* WORK TASK
Find and copy each line in the material below where the string "Suivez" occurs.

* RECORDS SHOWN
****

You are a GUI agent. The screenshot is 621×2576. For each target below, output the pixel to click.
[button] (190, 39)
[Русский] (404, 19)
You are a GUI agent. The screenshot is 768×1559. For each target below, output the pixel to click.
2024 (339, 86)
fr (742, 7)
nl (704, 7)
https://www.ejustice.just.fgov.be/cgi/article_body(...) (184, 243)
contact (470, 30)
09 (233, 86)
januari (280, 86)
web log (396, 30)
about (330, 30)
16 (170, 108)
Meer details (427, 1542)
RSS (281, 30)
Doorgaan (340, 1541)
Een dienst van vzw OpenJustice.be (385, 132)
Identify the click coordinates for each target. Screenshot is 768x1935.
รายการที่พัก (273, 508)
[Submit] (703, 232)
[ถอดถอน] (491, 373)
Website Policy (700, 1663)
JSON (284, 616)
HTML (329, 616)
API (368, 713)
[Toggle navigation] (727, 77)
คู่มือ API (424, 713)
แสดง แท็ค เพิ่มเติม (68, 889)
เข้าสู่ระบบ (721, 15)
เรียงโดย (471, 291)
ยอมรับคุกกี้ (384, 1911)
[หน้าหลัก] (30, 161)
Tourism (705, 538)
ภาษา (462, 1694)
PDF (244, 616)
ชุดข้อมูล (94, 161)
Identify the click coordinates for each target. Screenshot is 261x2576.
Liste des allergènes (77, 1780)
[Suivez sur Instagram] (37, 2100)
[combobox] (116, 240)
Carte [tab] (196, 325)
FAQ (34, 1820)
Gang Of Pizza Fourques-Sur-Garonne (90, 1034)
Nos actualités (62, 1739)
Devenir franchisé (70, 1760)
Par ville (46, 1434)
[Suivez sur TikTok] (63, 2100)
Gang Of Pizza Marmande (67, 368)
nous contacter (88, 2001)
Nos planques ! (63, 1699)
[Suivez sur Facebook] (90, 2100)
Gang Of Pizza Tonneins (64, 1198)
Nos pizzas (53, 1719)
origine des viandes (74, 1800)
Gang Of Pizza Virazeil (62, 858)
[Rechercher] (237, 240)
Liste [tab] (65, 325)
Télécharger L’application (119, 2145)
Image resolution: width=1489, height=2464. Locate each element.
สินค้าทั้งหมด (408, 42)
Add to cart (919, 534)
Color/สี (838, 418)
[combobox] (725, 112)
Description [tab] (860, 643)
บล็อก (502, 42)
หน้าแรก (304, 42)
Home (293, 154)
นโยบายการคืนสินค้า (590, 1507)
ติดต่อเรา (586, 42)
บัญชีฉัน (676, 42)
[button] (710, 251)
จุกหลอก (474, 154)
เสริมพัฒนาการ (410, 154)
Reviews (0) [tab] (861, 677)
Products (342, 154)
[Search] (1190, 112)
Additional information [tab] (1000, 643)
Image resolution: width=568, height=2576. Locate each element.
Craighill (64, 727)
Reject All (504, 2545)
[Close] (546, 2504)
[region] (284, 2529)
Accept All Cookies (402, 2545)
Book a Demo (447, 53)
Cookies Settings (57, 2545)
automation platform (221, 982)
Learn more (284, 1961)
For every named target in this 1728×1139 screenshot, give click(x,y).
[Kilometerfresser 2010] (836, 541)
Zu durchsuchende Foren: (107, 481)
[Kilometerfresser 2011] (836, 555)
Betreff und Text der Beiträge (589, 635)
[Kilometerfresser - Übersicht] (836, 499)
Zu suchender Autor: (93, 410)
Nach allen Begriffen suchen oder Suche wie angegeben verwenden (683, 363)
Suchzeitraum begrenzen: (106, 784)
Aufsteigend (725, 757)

****

* TASK SOLUTION
[Suivez sur Instagram] (37, 2100)
[Suivez sur TikTok] (63, 2100)
[Suivez sur Facebook] (90, 2100)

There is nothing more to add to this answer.